Editor’s note: Dr. Lebwohl will become president-elect of the American Academy of Dermatology and AAD Association on March 25, 2014 and will become president on March 24, 2015.
By Mark Lebwohl, MD
My fellow colleagues, I am honored that you have chosen me to be your 2015 Academy president and excited to get to work for you on the issues I highlighted in my speech at the Annual Meeting, which you can view here.
Let me tell you a story that influenced my sense of what we should be doing as a specialty. Years ago, the Health Care Financing Administration (HCFA), the precursor to the Centers for Medicare and Medicaid Services (CMS), changed the way we code for office visits and listed skin as one organ. As you know, we are paid by the number of organs we examine per office visit. There was an outcry from dermatologists to change this rule because it severely affected our reimbursement.
Everybody wrote letters in protest, but no one got a response — until Gail Zimmerman, CEO of the National Psoriasis Foundation, wrote a letter to HCFA. On behalf of more than seven million psoriasis patients in the U.S., she eloquently explained that treatment for patients who have scalp psoriasis is vastly different from the treatment given to patients who have psoriasis of the nails, which is different from the way we treat palm and sole psoriasis or psoriasis of the face, and so on. She demonstrated how this flawed policy was shortchanging quality of care.
In response to her letter, HCFA changed its policy to code each body part separately. The difference to the specialty was enormous. Being paid at a higher rate allowed us to spend more time with our patients and provide them with better, more thorough care, especially for complex cases.
Why did HCFA take action on this letter in particular? I believe it was because she was able to articulate the effect of that payment decision on more than seven million patients and the care they were receiving.
This story has stayed with me. That’s why I aim to make 2015 “The year of the patient.” Placing the emphasis on the patient helps our patients — and us, too.
I know you are all advocates for your patients — putting their health and quality care first — but finances play into that as well. In many countries, economics require that dermatologists see 100 to 120 patients per day. This type of patient load doesn’t allow dermatologists to properly treat complex diseases. But there are ways we can turn some of these negatives into positives.

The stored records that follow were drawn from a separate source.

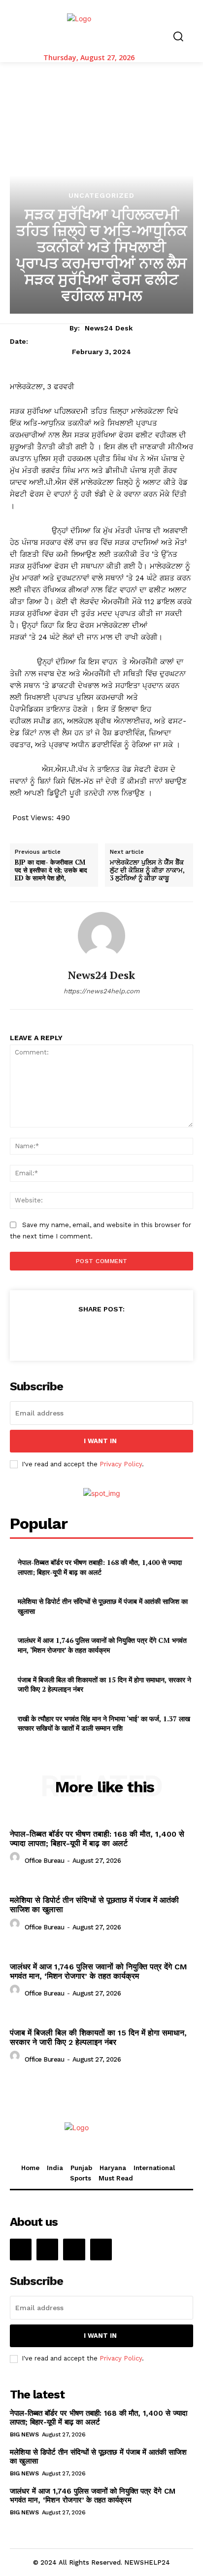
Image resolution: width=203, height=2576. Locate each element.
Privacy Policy (121, 1464)
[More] (146, 1332)
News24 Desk (109, 328)
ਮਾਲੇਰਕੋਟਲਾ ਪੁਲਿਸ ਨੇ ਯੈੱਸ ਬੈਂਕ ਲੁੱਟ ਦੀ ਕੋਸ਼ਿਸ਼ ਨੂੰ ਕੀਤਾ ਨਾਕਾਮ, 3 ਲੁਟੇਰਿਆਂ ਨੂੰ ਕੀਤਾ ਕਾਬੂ (147, 870)
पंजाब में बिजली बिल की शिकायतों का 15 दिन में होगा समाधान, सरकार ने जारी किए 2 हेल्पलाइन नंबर (104, 1684)
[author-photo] (16, 1859)
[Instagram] (47, 2249)
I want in (100, 1441)
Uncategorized (101, 195)
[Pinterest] (101, 1332)
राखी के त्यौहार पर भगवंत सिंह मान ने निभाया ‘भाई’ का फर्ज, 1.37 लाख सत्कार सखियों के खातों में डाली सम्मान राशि (104, 1723)
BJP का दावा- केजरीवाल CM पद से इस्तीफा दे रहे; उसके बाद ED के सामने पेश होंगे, (51, 870)
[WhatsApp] (124, 1332)
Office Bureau (45, 1860)
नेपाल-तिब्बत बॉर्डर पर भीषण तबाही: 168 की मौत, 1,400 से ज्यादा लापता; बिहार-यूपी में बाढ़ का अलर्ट (100, 1567)
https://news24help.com (101, 991)
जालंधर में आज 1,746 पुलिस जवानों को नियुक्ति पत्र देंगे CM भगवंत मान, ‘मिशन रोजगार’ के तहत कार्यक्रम (102, 1645)
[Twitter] (78, 1332)
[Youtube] (101, 2249)
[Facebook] (56, 1332)
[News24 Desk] (101, 935)
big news (24, 2434)
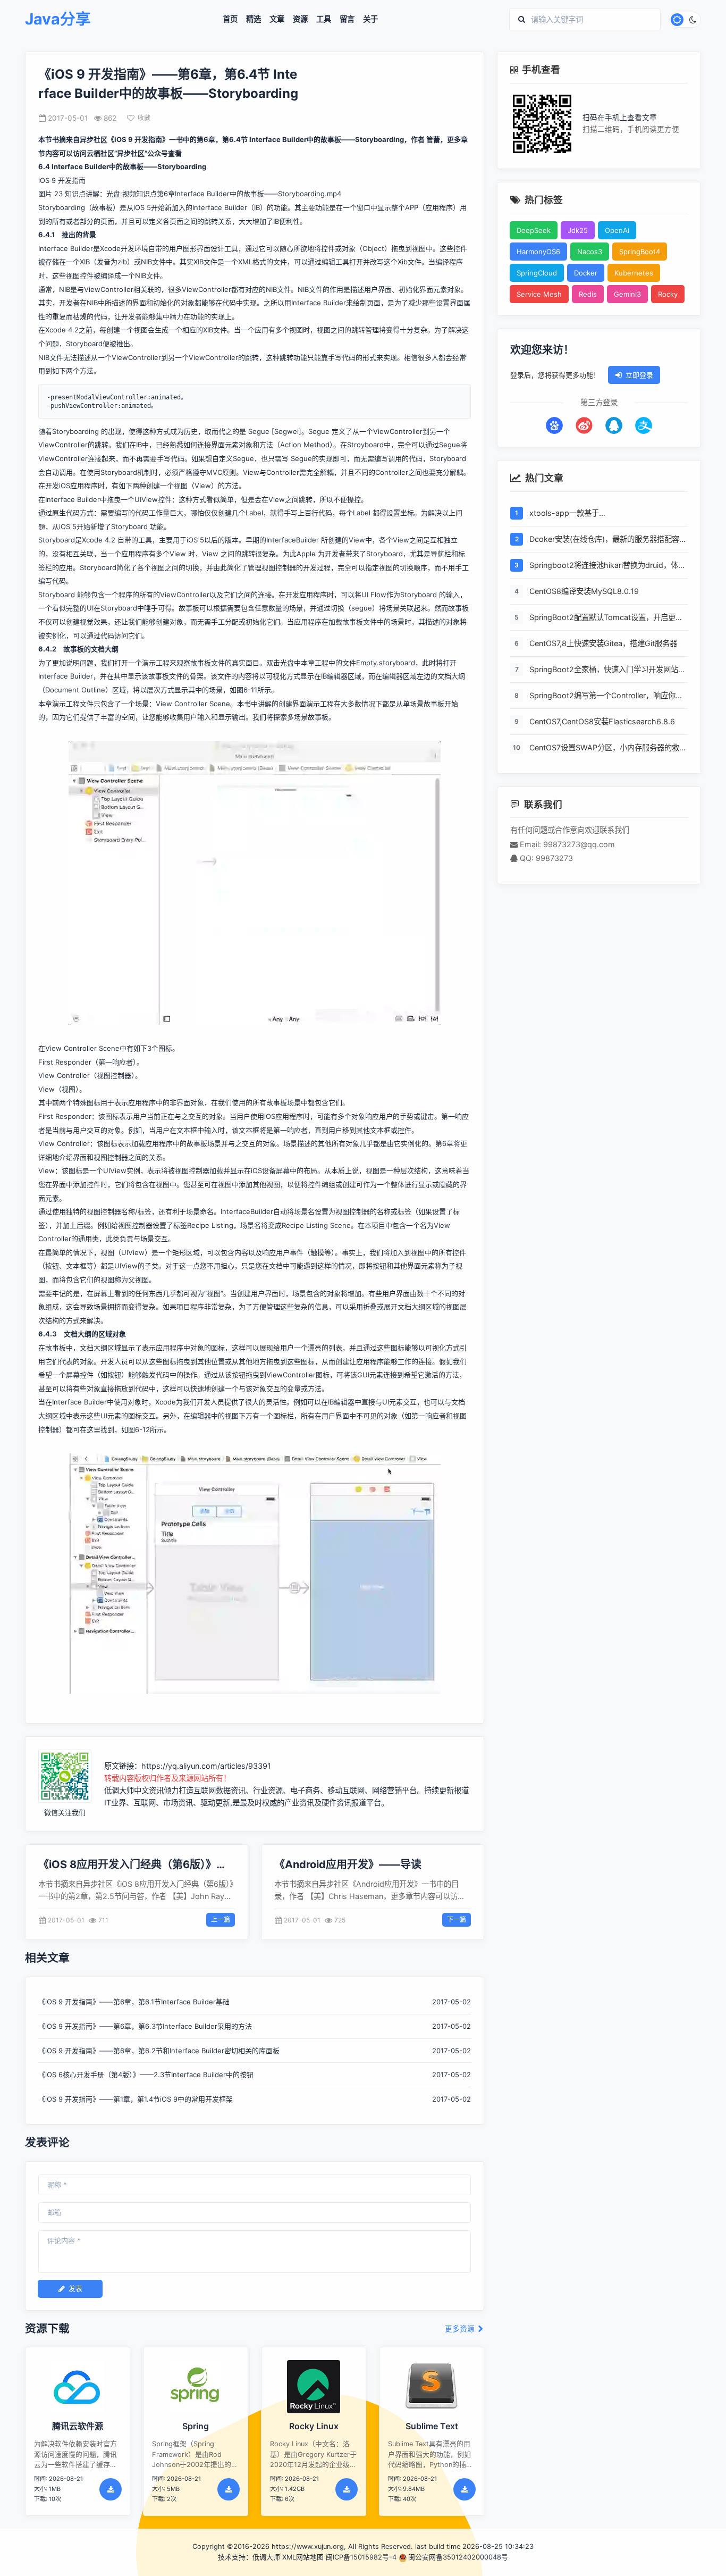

We need to build bridges to like-minded specialties to maintain our influence in the house of medicine and ensure that the care we provide is fairly valued, both by payers and by our colleagues. We need to make the case that we are important to the health care system. A part of this is combating the image of the “lazy dermatologist.” We’re often first to the office and the last to leave, and we need to counter misperceptions that ignore this. One way is to dedicate ourselves to providing consults at hospitals on weekends and weeknights.
In addition, the restrictions on CME credit are a threat to the specialty. At one time, every local society offered CME credit. The Accreditation Council for Continuing Medical Education (ACCME) has created onerous restrictions to the effect that there now is a great cost to developing CME. The only societies that can afford it are those who take money from pharmaceutical companies because they can’t fund CME creation on their own. We need to bring this issue to the ACCME’s attention to make it easier to offer CME.
… there are ways we can turn some of these negatives in to positives. We need to build bridges to like-minded specialties to maintain our influence in the house of medicine.
Finally, we need to address the big issue on everyone’s minds: Health care reform. It is being thrust on us whether we like it or not. Opportunities lie in the increased number of patients who will have health care insurance in the future. But, unfortunately, this same medical system takes away incentives to refer care to dermatologists. There is a push to reduce the number of specialists.
At the same time, graduate medical education funding is being eliminated, and this may force us to reduce the number of residencies, creating a shortage of dermatologists. Who is going to take care of all those patients?
I can envision a future where clinics are run by PAs. However, they do not have the same level of training and many things that will get missed if these non-physician clinicians are not supervised by a doctor. There are definite risks to that approach. We need to be constructive players in finding a system that provides care to the newly insured without diminishing quality.
I want to reiterate my dedication to being your president. With more than 30 years of experience under my belt, I look forward to working with you and those in other specialties to be a force for dermatology and to continue to provide the best quality of care for our patients.
Dr. Lebwohl is professor and chairman of the department of dermatology at Mount Sinai School of Medicine in New York. He has served as chairman of the AAD’s Psoriasis Task Force, and has directed the AAD's annual Psoriasis Symposium, Diagnostic Update Symposium, and Therapeutics Symposium. He is on the editorial board of the Journal of the American Academy of Dermatology (JAAD) and will take office as AAD president in March 2015.